Finalmente, he dado cuenta de que este sistema b) ejerce un mecanismo de control y filtro en
la enseñanza postobligatoria, replicando las diferencias de clase en el sistema económico. Se
ha hecho un análisis de dicho período formativo, llegándose a la constatación de que actúa
como un sistema de segregación: la clase dominante estudia con mucha mayor frecuencia
estudios universitarios y es raramente delegada a otros itinerarios de menor prestigio y
valoración social, a los cuales las clases bajas asisten de manera extremadamente más elevada
(acceso que, por otra parte, se vio dificultado por la implantación de la LOGSE) siendo éste
un proceso, en la mayoría de los casos, ajeno al logro educativo y el esfuerzo de los
individuos. También se ha explicitado el hecho de que los individuos de clases bajas,
entendida esta posición a través de los estudios de sus padres, son una mayoría abrumadora
entre el porcentaje de la población que solo posee estudios primarios: concretamente, el
89,6% (véase la tabla de contingencia, p. 11). Se sabe, por otra parte, que el porcentaje de
individuos con Bachillerato por clase social ha sido históricamente, y sigue siéndolo, el más
bajo entre la clase obrera y agraria (tendencia más clara entre los hombres: a razón del 2004,
era del 33% y 26% respectivamente; entre mujeres, solo la clase obrera se mantiene
claramente diferenciada, con un 45%) mientras que la clase alta (o de servicio) se ha
mantenido estabilizada en unos niveles de proporción muy altos y claramente separados de
los del resto de la estructura social (para el 2004: 82% en mujeres, 69% en hombres)

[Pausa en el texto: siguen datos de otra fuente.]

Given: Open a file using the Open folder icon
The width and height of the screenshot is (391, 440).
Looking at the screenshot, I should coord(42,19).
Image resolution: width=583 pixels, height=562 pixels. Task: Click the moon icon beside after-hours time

(Martínez García, 2006). Y sumadas a estas cuestiones, referentes al sistema educativo,
sabemos además que la clase dominante tiene las mejores medias salariales y los trabajos más
estables y prestigiosos. La consecuencia lógica es, pues, que al limitar el acceso a la
formación y obtención de títulos, están ejerciendo un mecanismo de cierre social,
manteniendo monopolizadas las mejores posiciones en la estructura ocupacional. En este
sentido, lo que he afirmado previamente en referencia al Estado podría extrapolarse en la
crítica al sistema capitalista; desde la perspectiva marxista, se ha sugerido que “grandes
aspectos de la estructura educativa pueden ser entendidos en términos de las necesidades
sistémicas de producir ejércitos de reserva de trabajo cualificado, legitimar la perspectiva
tecnocrática-meritocrática [o funcionalista, como me he referido a ella], reforzar la
fragmentación de los grupos de trabajadores en grupos de status estratificados, y acostumbrar
a la juventud a las relaciones sociales de dominación y subordinación del sistema económico”

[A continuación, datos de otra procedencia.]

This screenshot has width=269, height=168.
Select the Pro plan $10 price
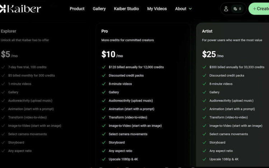(108, 55)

(Bowles y Gintis, 2011, p. 56. T. P.).

Hemos comenzado con el


esquema de Goldthorpe, y
veo consecuente acabar el
presente artículo con él 8.
Esta vez, se introducen
dos flechas en el gráfico
antes presentado. La
flecha A denota la lógica
meritocrática, la cual
hemos refutado: “mientras
más alto sea el nivel
educativo, menor es la
asociación entre los
orígenes y destinos de
clase”; mientras que la
flecha B muestra la alternativa preferida por dicho autor: “mientras más alta -más aventajada-
sea la clase de origen, menor es la asociación entre educación y clase de destino” . La
explicación de esta otra tendencia, que es a la que nos hemos atenido a lo largo de este
trabajo, si bien desde una perspectiva claramente distinta, se encuentra en que “los niños de
orígenes más privilegiados, aún si sus logros educativos son solamente modestos,
probablemente tengan otros recursos disponibles que puedan ayudarlos a mantener sus
posiciones de clase” (2003, p. 238. T. P.).

8
Figura tomada de Goldthorpe, 2003, p. 238.